Real-time Search Updates with Experience Edge Webhooks: Part 2

In the last post we went over setting up Experience Edge to set up a webhook whenever a publish is completed. In this post, we’ll handle receiving that webhook event to push published updates to our search index.

First let’s review the high-level architecture. Our webhook fires after a publish to Experience Edge completes. We need to send this to a serverless function in our Next.js app. That function will be responsible for parsing the json payload from the webhook and pushing any changes to our search index. This diagram illustrates the process:

Before we build our serverless function, let’s take a look at the json that gets sent with the webhook :

Note that this webhook contains data about everything in the publish operation. For search index purposes, we’re interested in updates to pages on the website. This is represented by in the payload by "entity_definition": "LayoutData". Unfortunately, all we get is the ID of the item that was updated rather than the specific things that changed. That means we’ll need to query for the page data before pushing it to the search index.

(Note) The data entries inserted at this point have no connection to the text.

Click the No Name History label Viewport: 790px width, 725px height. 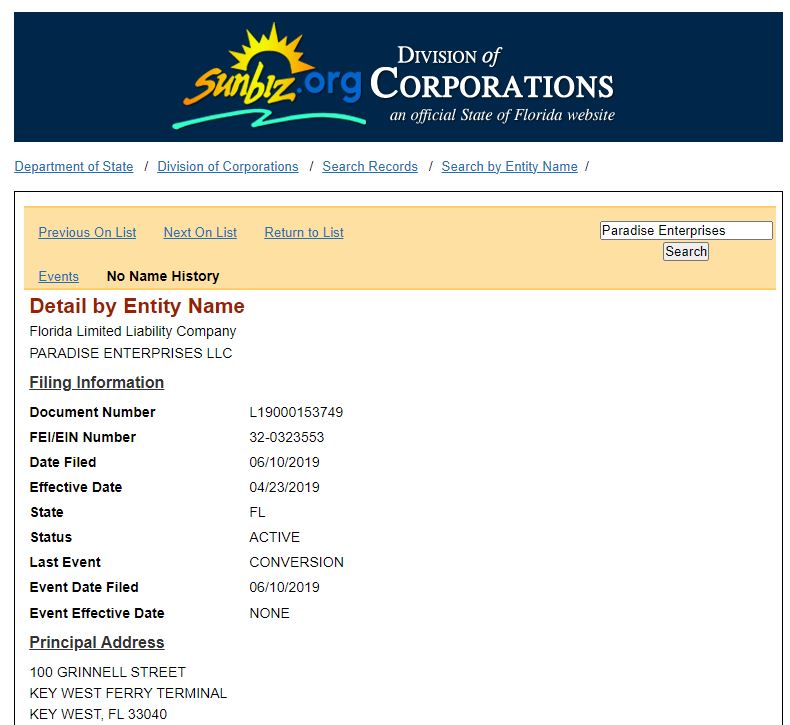[163, 276]
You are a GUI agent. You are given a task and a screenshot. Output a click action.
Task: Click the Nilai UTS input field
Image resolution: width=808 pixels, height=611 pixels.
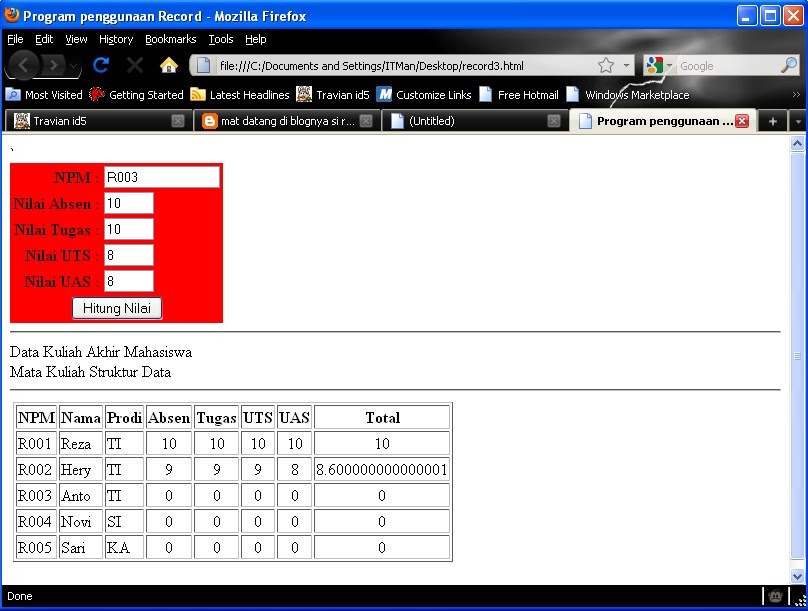click(128, 255)
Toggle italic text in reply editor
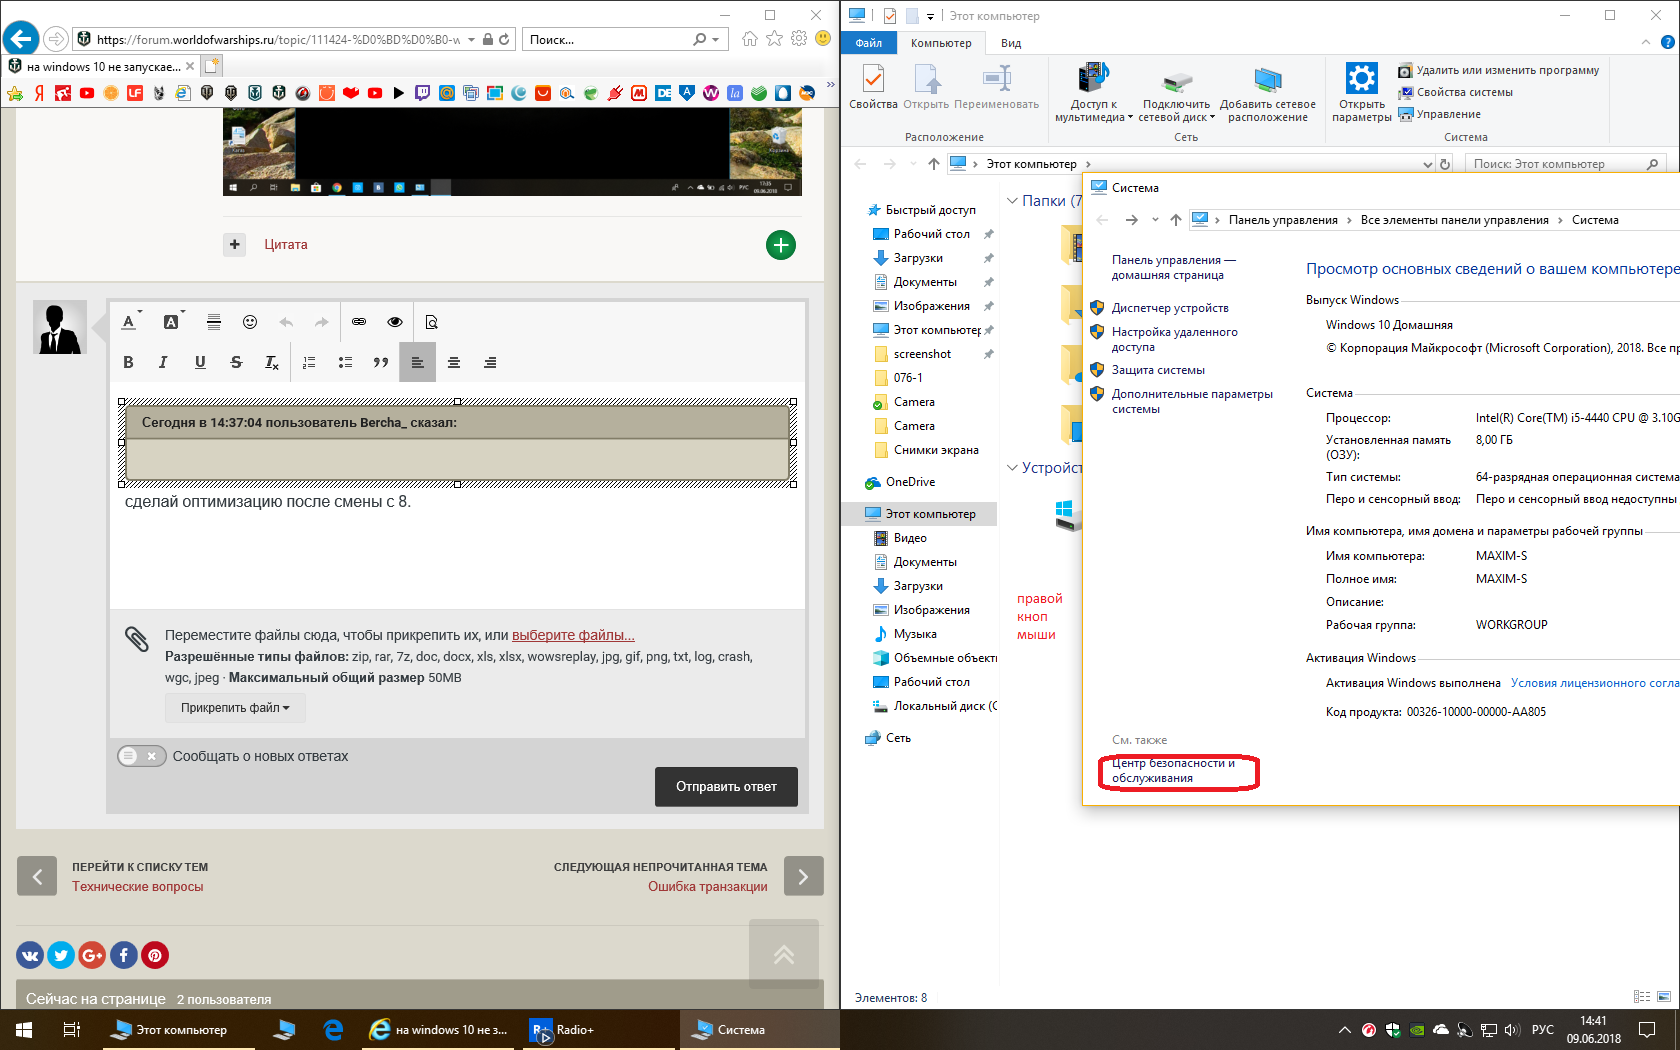 coord(163,362)
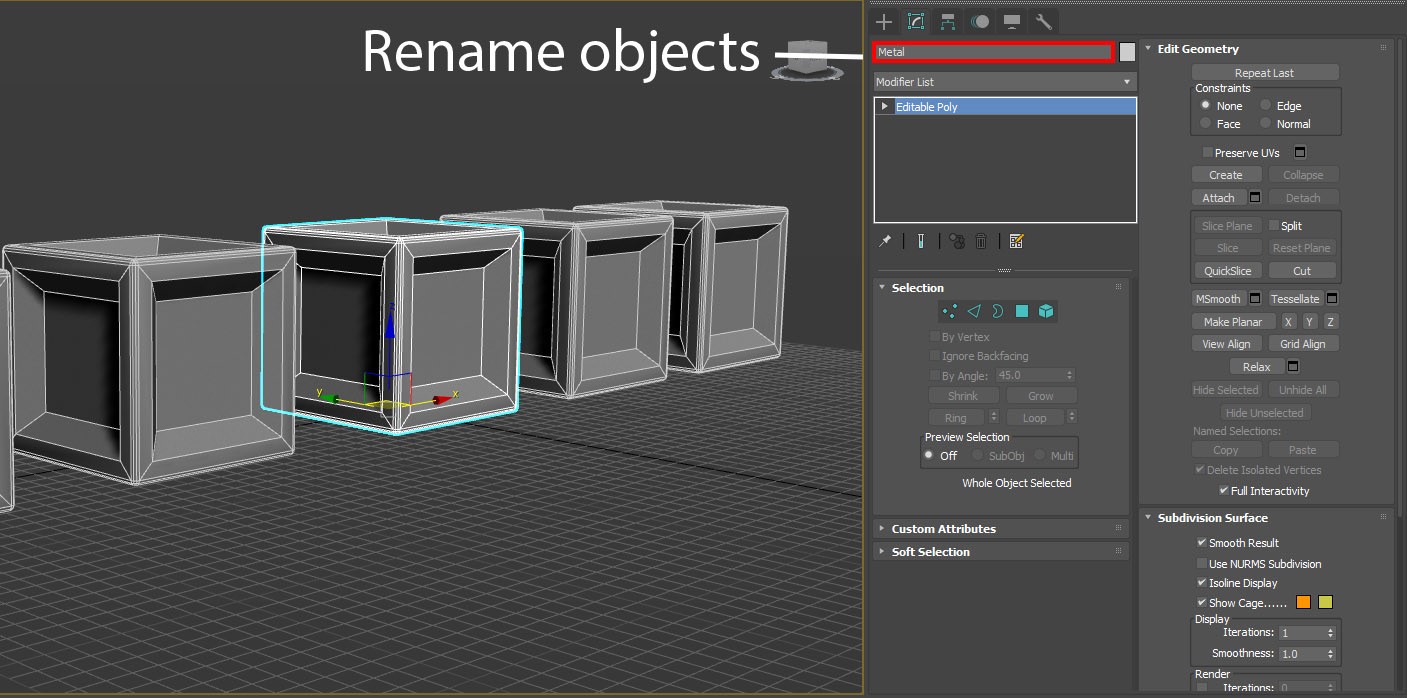Click the Remove Modifier trash icon
This screenshot has height=698, width=1407.
981,241
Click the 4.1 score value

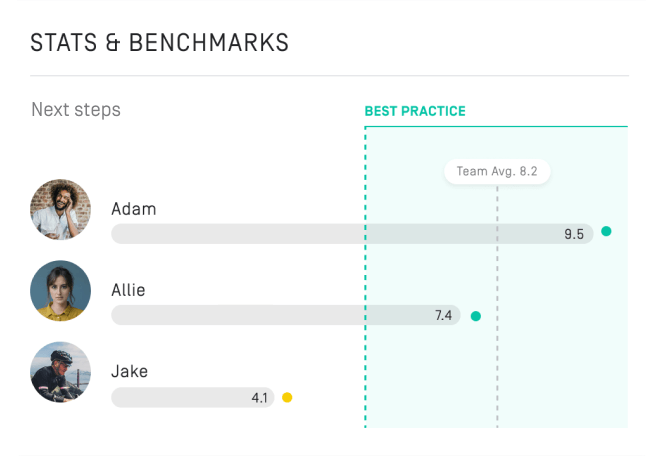pos(260,398)
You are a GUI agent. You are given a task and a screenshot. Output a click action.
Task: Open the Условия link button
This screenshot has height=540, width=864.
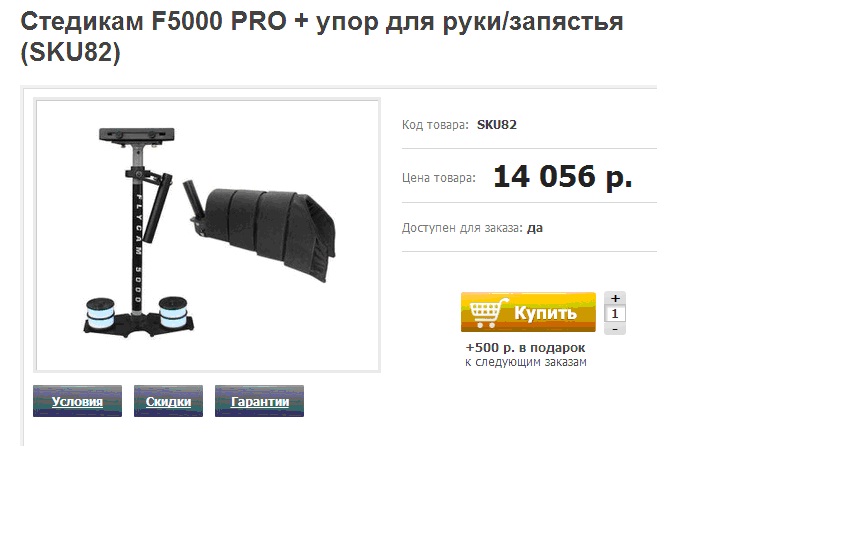(x=77, y=401)
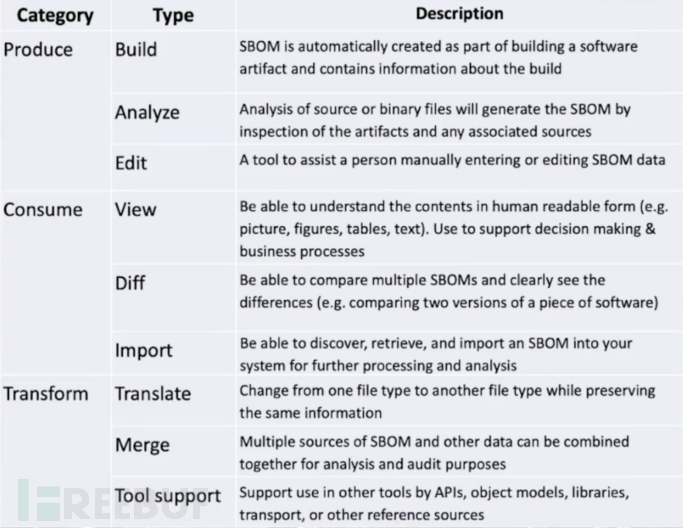Click the Import type cell
Image resolution: width=683 pixels, height=528 pixels.
[144, 350]
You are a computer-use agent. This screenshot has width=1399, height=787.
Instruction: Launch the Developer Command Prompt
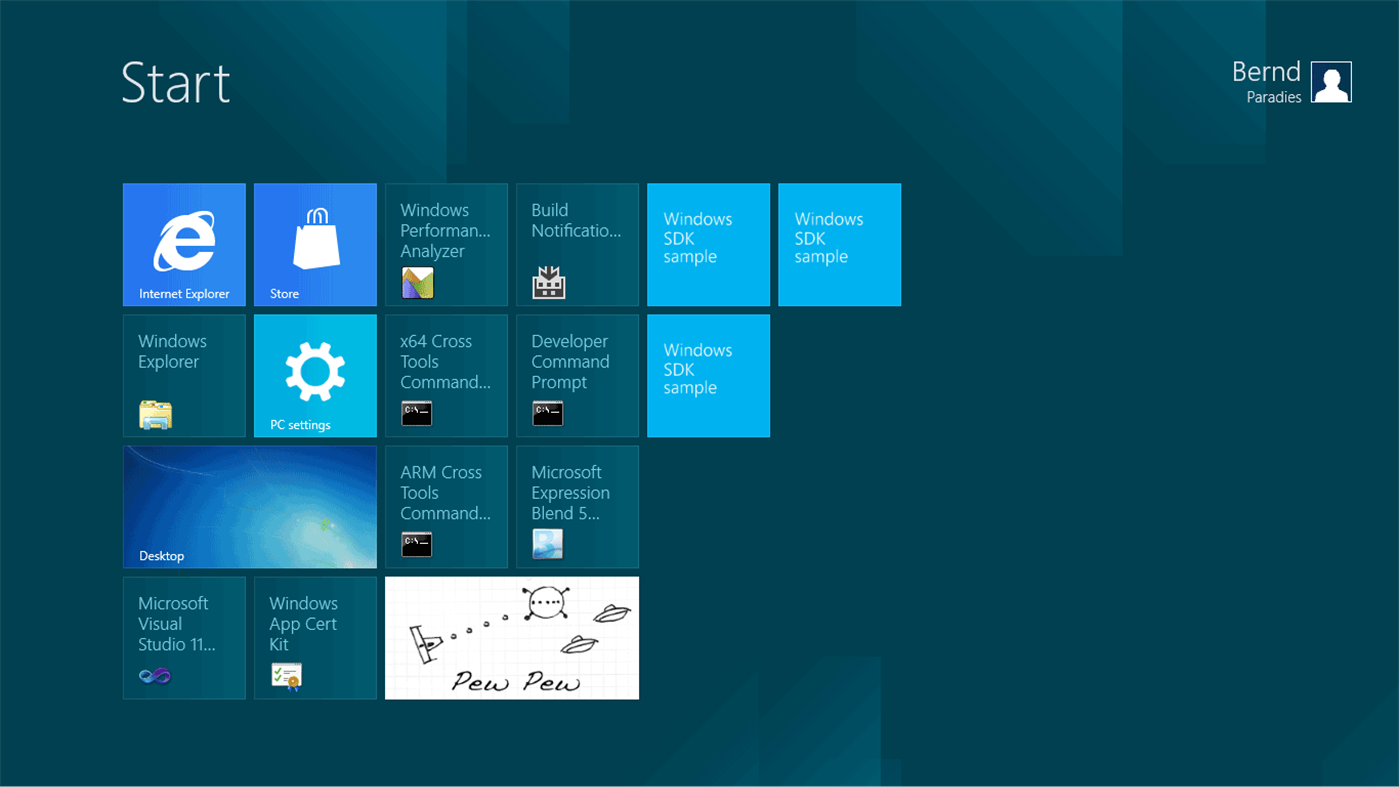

Now that we understand the webhook data we’re dealing with, we need to make our function to handle it. If you’re using Vercel to host your web app, creating a serverless function is easy. Create a typescript file in the /pages/api folder in your app. We’ll call this handler “onPublishEnd.ts”. The function needs to do the following:

  • Loop over all “LayoutData” entries
  • Query GraphQL for that item’s field data
  • Validate the item is part of the site we’re indexing
  • Push the aggregate content data to the search provider

Let’s look at a sample implementation that will accomplish these tasks:

// Import the Next.js API route handler
import { NextApiRequest, NextApiResponse } from 'next';
import { graphqlRequest, GraphQLRequest } from '@/util/GraphQLQuery';
import { GetDate } from '@/util/GetDate';

// Define the API route handler
export default async function onPublishEnd(req: NextApiRequest, res: NextApiResponse) {
// Check if the api_key query parameter matches the WEBHOOK_API_KEY environment variable
if (req.query.api_key !== process.env.WEBHOOK_API_KEY) {
return res.status(401).json({ message: 'Unauthorized' });
}

// If the request method is not POST, return an error
if (req.method !== 'POST') {
return res.status(405).json({ message: 'Method not allowed' });
}

let data;
try {
// Try to parse the JSON data from the request body
//console.log('Req body:\n' + JSON.stringify(req.body));
data = req.body;
} catch (error) {
console.log('Bad Request: ', error);
return res.status(400).json({ message: 'Bad Request. Check incoming data.' });
}

const items = [];

// Loop over all the entries in updates
for (const update of data.updates) {
// Check if the entity_definition is LayoutData
if (update.entity_definition === 'LayoutData') {
// Extract the GUID portion of the identifier
const guid = update.identifier.split('-')[0]

try {
// Create the GraphQL request
const request: GraphQLRequest = {
query: itemQuery,
variables: { id: guid },
};

// Invoke the GraphQL query with the request
//console.log(`Getting GQL Data for item ${guid}`);
const result = await graphqlRequest(request);
//console.log('Item Data:\n' + JSON.stringify(result));

// Make sure we got some data from GQL in the result
if (!result || !result.item) {
console.log(`No data returned from GraphQL for item ${guid}`);
continue;
}

// Check if it's in the right site by comparing the item.path
if (!result.item.path.startsWith('/sitecore/content/Search Demo/Search Demo/')) {
console.log(`Item ${guid} is not in the right site`);
continue;
}

// Add the item to the items array
items.push(result.item)

} catch (error) {
// If an error occurs while invoking the GraphQL query, return a 500 error
return res.status(500).json({ message: 'Internal Server Error: GraphQL query failed' })
}
}
}
// Send the json data to the Yext Push API endpoint
const pushApiEndpoint = `${process.env.YEXT_PUSH_API_ENDPOINT}?v=${GetDate()}&api_key=${process.env.YEXT_PUSH_API_KEY}`;
console.log(`Pushing to ${pushApiEndpoint}\nData:\n${JSON.stringify(items)}`);

// Send all the items to the Yext Push API endpoint
const yextResponse = await fetch(pushApiEndpoint, {
method: 'POST',
headers: {
'Content-Type': 'application/json',
},
body: JSON.stringify(items),
});

if (!yextResponse.ok) {
console.log(`Failed to push data to Yext: ${yextResponse.status} ${yextResponse.statusText}`);
}

// Send a response
return res.status(200).json({ message: 'Webhook event received' })
}

const itemQuery = `
query ($id: String!) {
item(path: $id, language: "en") {
id
name
path
url {
path
url
}
fields {
name
jsonValue
}
}
}

`;

https://github.com/csulham/nextjs-sandbox/blob/main/pages/api/onPublishEnd.ts

This function uses the Next.js API helpers to create a quick and easy API endpoint. After some validation (including an API key we define to ensure this endpoint isn’t used in unintended manners), the code goes through the json payload from the webhook and an executes the tasks described above. In this case, we’re pushing to Yext as our search provider, and we’re sending all the item’s field data. Sending everything is preferable here because it simplifies the query on the app side and allows us to handle mappings and transformations in our search provider, making future changes easier to manage without deploying new code.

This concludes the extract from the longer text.